On page four of the civil rights complaint form, Section IV(D), Previous Lawsuits, is the following question: "Have you initiated other actions (besides those listed above in Questions (A) and (B)) in either state or federal court that relate to the fact or manner of your incarceration (including habeas corpus petitions) or the conditions of your confinement (including civil rights complaints about any aspect of prison life, whether it be general circumstances or a particular episode, and whether it involved excessive force or some other wrong)?" Where there are parenthetical areas to mark either a "Yes" or "No" answer to Question (C), plaintiff marked "No." (Doc. 19, 4) The complaint form then asks a series of questions and directs the prisoner to describe each action, attaching additional pages if necessary. Plaintiff did not answer these questions regarding his prior litigation history. (Doc. 19, 4)

Questions (A) and (B) asked plaintiff whether he had initiated other actions in state or federal court dealing with the same or similar facts/issues involved in the present action.

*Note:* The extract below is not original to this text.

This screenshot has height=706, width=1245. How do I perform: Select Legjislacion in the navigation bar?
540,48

Plaintiff answered "No" to Question (A) and "Yes" to Question (B), disclosing a federal court action he filed in 2008. (Doc. 19, 3)

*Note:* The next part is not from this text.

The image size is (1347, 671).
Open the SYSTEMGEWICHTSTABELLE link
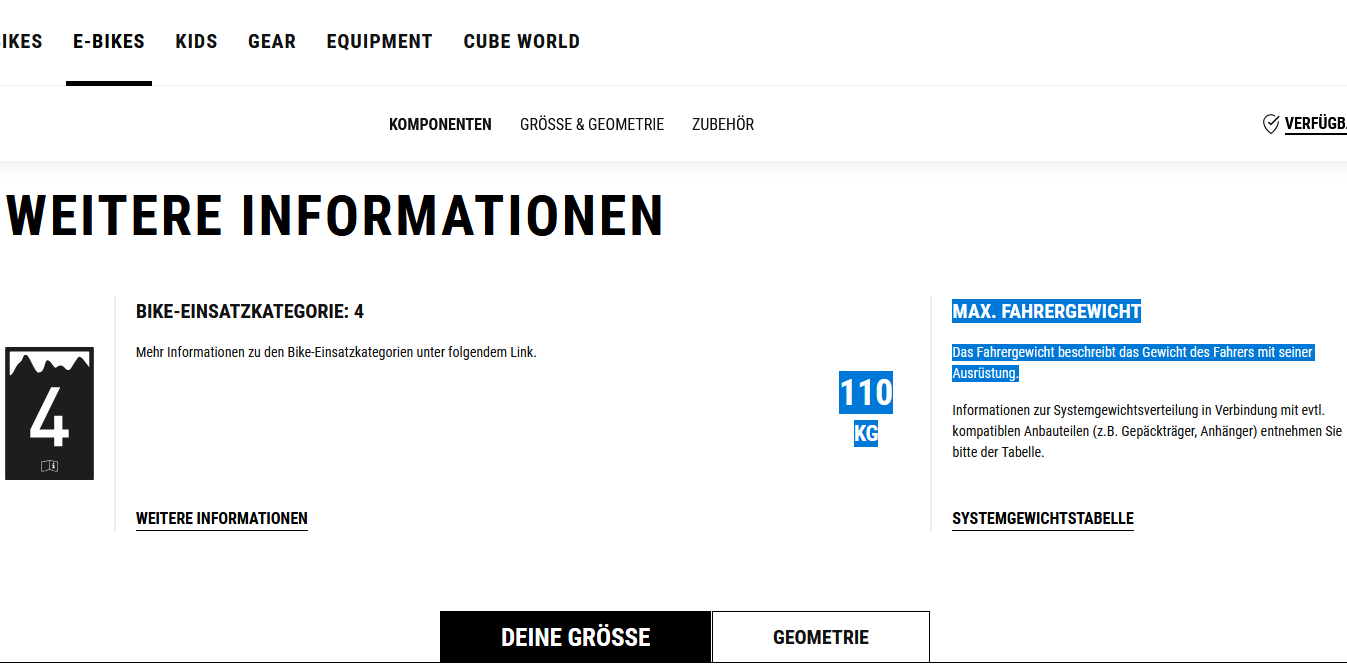1042,519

On the same page of the complaint form, Section IV(D), Previous Lawsuits, is the following question: "Have you ever had any actions in federal court dismissed as frivolous, malicious, failing to state a claim, or prior to service?" Where there are parenthetical areas to mark either a "Yes" or "No" answer to Question (D), plaintiff marked "Yes." (Doc. 19, 4) The complaint form then directs the prisoner to describe each action, attaching additional pages if necessary. Here, plaintiff disclosed that a case filed in the United States District Court for the Southern District of Florida, Vanderford v. McNeil, Case No. 2:08cv14207, had been dismissed in 2008 for failure to state a claim upon which relief can be granted. (Doc. 19, 4) At the end of the civil rights complaint form, plaintiff signed his name after the following statement: "I declare under penalty of perjury that the foregoing statements of fact, including all continuation pages, are true and correct." (Doc. 19, 7) Thus, plaintiff has in effect stated that he has initiated no other lawsuits in federal court relating to the conditions of his confinement, and, save for the foregoing case, has never had any action in federal court dismissed prior to service.

As a matter of course, this court attempts to make an independent investigation into whether litigants truthfully complete the civil rights complaint forms, especially when a lack of candor in informing the court of prior lawsuits may affect the court's jurisdiction. Further, the court must necessarily investigate the prior filings of a prisoner to enforce the so-called "three strikes" provision. See 28 U.S.C. § 1915(g).The time spent verifying the cases a plaintiff has filed but failed to identify, as well as the reasons for their dismissal, can be considerable. As the Eleventh Circuit explained, "[T]he task of counting strikes involves more than sophomoric arithmetic. Courts must search records of the prisoner's prior federal cases to determine whether judicial officers 'on 3 or more prior occasions' entered orders of dismissals and, if so, whether the reason for the dismissals were frivolousness, maliciousness or failure to state a claim upon which relief may be granted." Rivera v. Allin, 144 F.3d 719, 726 (11th Cir. 1998), abrogated on other grounds by Jones v. Bock, 549 U.S. 199 (2007).

Section 1915(g) provides that "if the prisoner has, on 3 or more prior occasions, while incarcerated or detained in any facility, brought an action or appeal in a court of the United States that was dismissed on the grounds that it is frivolous, malicious, or fails to state a claim upon which relief may be granted," the prisoner may not bring an action in forma pauperis unless he is "under imminent danger of serious physical injury."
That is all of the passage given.